To get the best service on a floor, you want a paint that dries to a HARD film. Take some plastic laminate sample chips and sand them down so that paint will adhere to them. Take them, and some Q-tips to your local paint stores and use the Q-Tip to paint a bit of whatever people recommend onto your laminate samples and allow to dry. Go to wherever they sell the latex product recommended in the last post, have them shake up a quart of the stuff and use a Q-Tip to paint a laminate chip with the stuff.

Also, have a quart or gallon of a polyurethane floor paint shaken up, and paint a laminate sample chip with polyurethane floor paint.

Give the samples a month to dry completely (and probably crosslink in the case of the latex paints) and then draw a line on all of them with a 6H pencil and a firm hand. Maybe line up all the samples and draw a hard line across them all with a firm hand and a ruler to ensure that you have uniform pressure on the pencil point on all samples. Erase the marks and hold the samples up to a light so you can judge the depth of the mark, and see which one is hardest as evidenced by the shallowest indentation in the paint left by the pencil.

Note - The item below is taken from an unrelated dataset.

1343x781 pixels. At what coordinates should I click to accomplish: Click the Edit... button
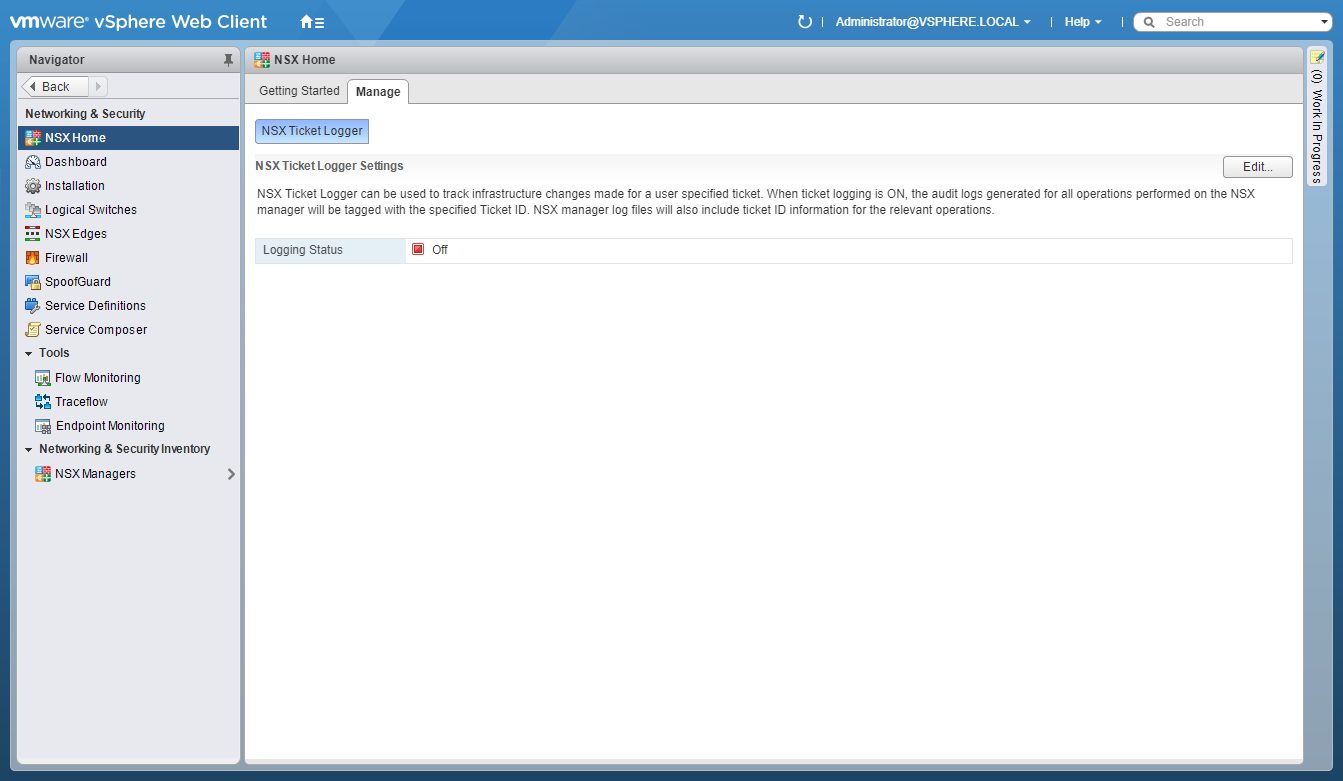coord(1257,167)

That will determine the hardest drying film available to you, and hence the best choice (all other things being equal) for a floor paint.

You can paint concrete walls with anything you want provided the concrete is more than 2 years old. Ditto for floors. Neither needs to be primed before painting.

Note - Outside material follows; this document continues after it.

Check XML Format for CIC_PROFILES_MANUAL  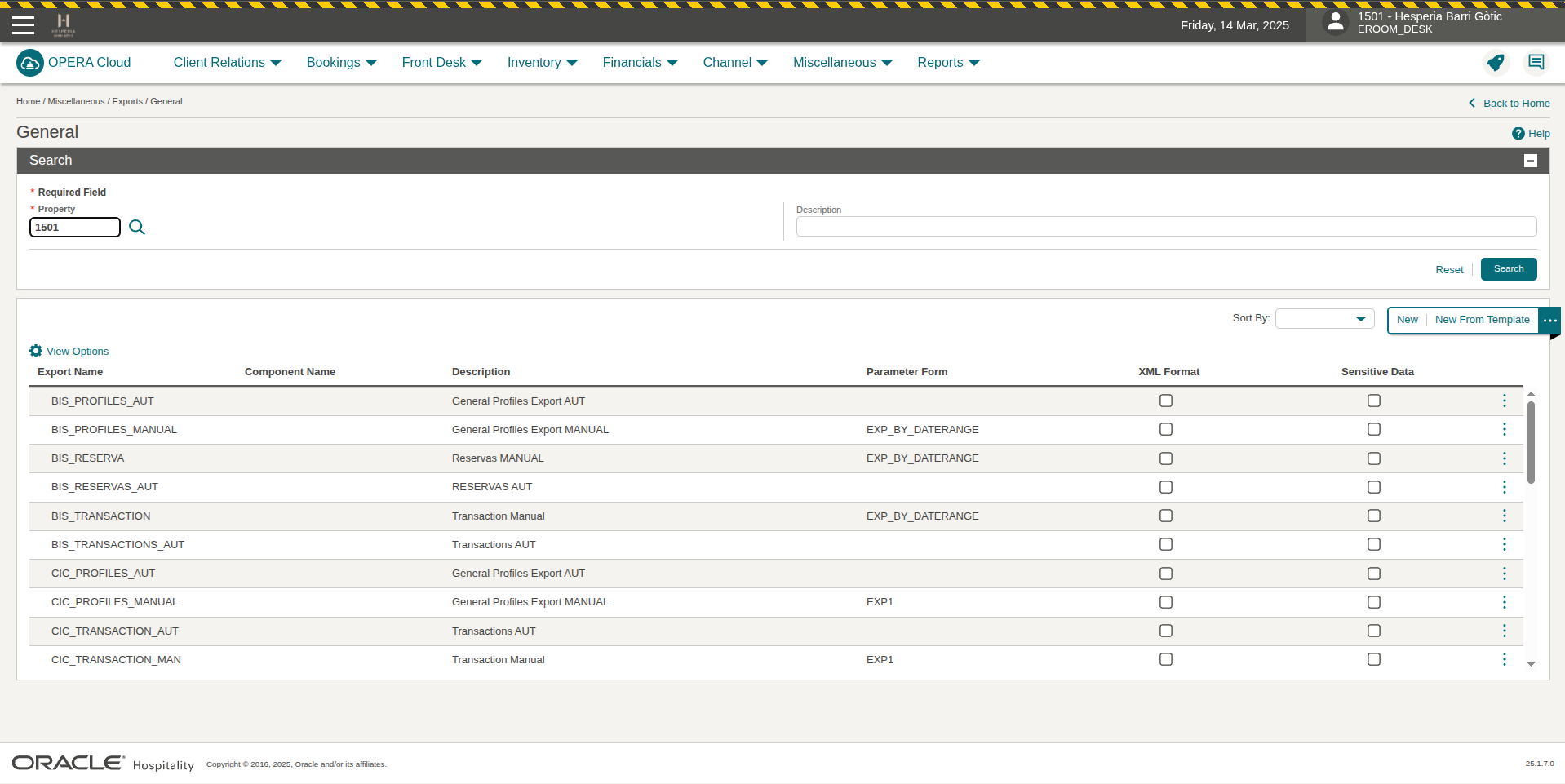pos(1165,602)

If it wuz me, I would paint the walls (if they're rough) with a concrete block filler to smooth out the roughness to make for a more civilized looking wall. Either that, or set fake bricks on those walls and call them "finished".


----------



## Nestor_Kelebay (Jun 17, 2008)

PS:

You said: "and although the basement is dry, the dampness in a typical basement must mean oil would take forever to dry."

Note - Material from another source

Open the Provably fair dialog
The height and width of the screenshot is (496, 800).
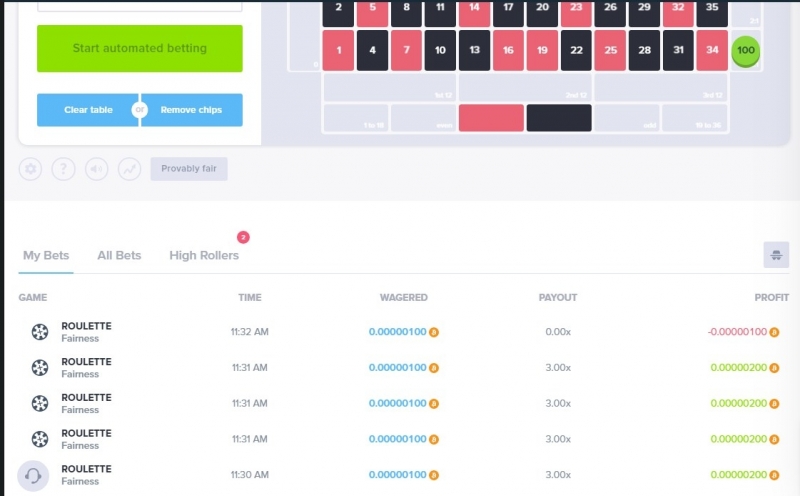click(189, 168)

You've got it bass ackwards.

Humidity in the air will slow down the drying time of latex paints, but won't have much effect on oil based paints.

What determines the rate at which water or mineral spirits evaporate from latex or oil based paints is something called "fugacity", which can be thought of as partial pressure. Since there is no mineral spirits in the air inside a steam bath, oil based paint should dry just as fast inside a steam bath as it does in a boiler room (say) of the same temperature. The humidity would slow down the rate at which water evaporates from latex paint, but not how quickly mineral spirits evaporates from oil based paint.

Similarily, if you were to pour out a few gallons of mineral spirits onto a basement floor, and then light a cigarette while you paint the walls with an oil based and a latex paint, the high concentration of mineral spirits in the air would slow the drying time of the oil based paint, but not the latex paint.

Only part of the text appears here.